O enólogo Sergio Rodriguez, da vinícola Viñas del Nant y Fall, fala com orgulho sobre o terroir do Trevelin, ao noroeste da província de Chubut, em plena Cordilheira dos Andes: “Somos um dos vinhedos mais austrais do planeta. As plantas convivem com geladas todo o ciclo produtivo, (temperaturas de zero graus e até menos), isso nos obriga a protegê-las com uma capa de gelo gerada por uma aspersão. Graças a essa proteção da planta do frio exterior, os aromas, os sabores e a cor dos vinhos, se intensificam por cima dos parâmetros tradicionais. Por exemplo, o nosso Pinot Noir possui um brilho mais intenso”.
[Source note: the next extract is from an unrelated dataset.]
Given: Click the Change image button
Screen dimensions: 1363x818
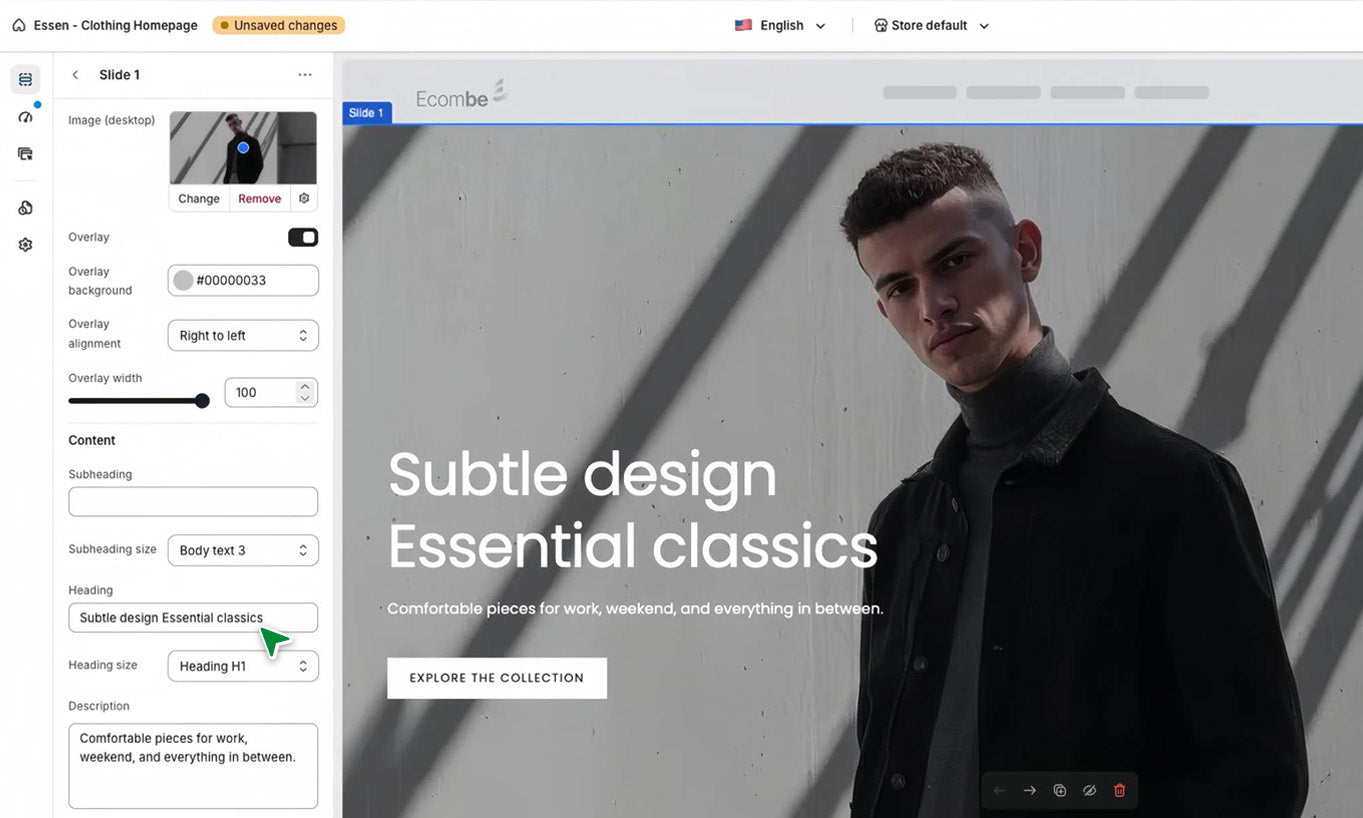Looking at the screenshot, I should [199, 198].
No Vale do Trevelin, na Patagônia Sul, também cresce o projeto Contra Corriente. Sofia Elena, enóloga e responsável pelo vinhedo, afirma sentir felicidade pelos resultados obtidos nas primeiras duas colheitas realizadas até hoje: “Estamos em uma região marginal. Aqui temos muita amplitude térmica, com 30 graus em verão, incluso mais do que no Vale do Uco, em Mendoza, por exemplo” compara Sofia. “A Cordilheira dos Andes fica do lado, é baixa, então temos influência oceânica. As primaveras e os outonos são bastante úmidos e o verão muito seco, o que permite uvas saudáveis, por isso, nós somos orgânicos. Os nossos vinhos são menos alcoólicos, frescos e com uma acidez natural balanceada” afirma Sofia, que produz Pinot Noir, Chardonnay e Gewurztraminer.
Da Cordilheira para o mar. Com sua habitual ousadia, o viticultor Matías Michelini, mais conhecido pelos seus rótulos de Mendoza, idealizou um novo projeto na Patagônia: “Nós, encontramos uma praia, na beira do mar, localizada na Bahia Bustamante, e lá plantamos em 2018 Semillon e Pinot Noir. Em 2020 foi a nossa primeira colheita, com vinhos que têm caráter de mar, algas e sal. Os solos da praia são de pedras, conchas marinhas e argila, muito bem aptos para a vinha e com a influência marítima, além de ser uma paisagem muito selvagem, com pinguins e baleias” finaliza Matias para Vinhosargentinos.